Friday, October 31, 2003
  The Friday Five would have to go all Halloween on me. I don't know the answers to any of those questions as my last Halloween was close to 25 years ago and my memory sucks. I will say this, though. Halloween was MUCH different when I was a kid. No-one (not even the littlest kid) went trick or treating with their parents. To do so was the height of un-coolness. Even the youngest of us would roam the neighborhood unsupervised until late, late at night, getting candy from strangers. And we LIKED it. Hell we LIVED for it. Halloween was not 'oh lets go to a party' night, it was 'lets get as much candy as we possible can whilst simultaneously running around the block in the pitch dark, chasing each other' night. The candy was not the whole point, least to many of us. The point was being out in the crisp night air, whispering and laughing with each other. Doing something and being somewhere that did not involve our parents. The danger element was part of what made it exciting.

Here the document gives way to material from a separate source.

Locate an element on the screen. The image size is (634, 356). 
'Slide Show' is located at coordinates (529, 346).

And yes, bad things happened. My brother came home one year, beaten up and missing his candy. Older kids had stolen it and roughed him up. I'm sure he's not the only one that happened to. Yet he still went out the next year, and my mom let him. She realized that you can't protect your kids from every bad thing in life. At some point, you just have to let them go, let them be kids, and pray that things turn out ok in the end. Through almost 15 years of trick or treating, none of us were really hurt. No one we knew was hurt.

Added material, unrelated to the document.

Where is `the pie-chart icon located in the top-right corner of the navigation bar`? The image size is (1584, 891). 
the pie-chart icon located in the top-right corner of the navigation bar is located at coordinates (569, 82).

I realize most people think 'that was a different time', but It really wasn't. It was the 70's. There was most assuredly as many if not more creeps and weirdos wanting to abduct our kids as there are now. Why do we assume that all our neighbors now, who we know and who know us, will fill our children's sacks with razor blades?? Why do we let this fear of the unknown stop us from letting our kids experience one of the coolest holiday traditions ever? I don't know.

I don't remember what my last Halloween costume was, but I do remember the sound and the feel of dead leaves crunching beneath my feet as I ran in the dark, my candy bag bouncing beside me. I remember the smell of autumn air and the muted laughter as we ran house to house, rang the bell, and asked a stranger for a treat.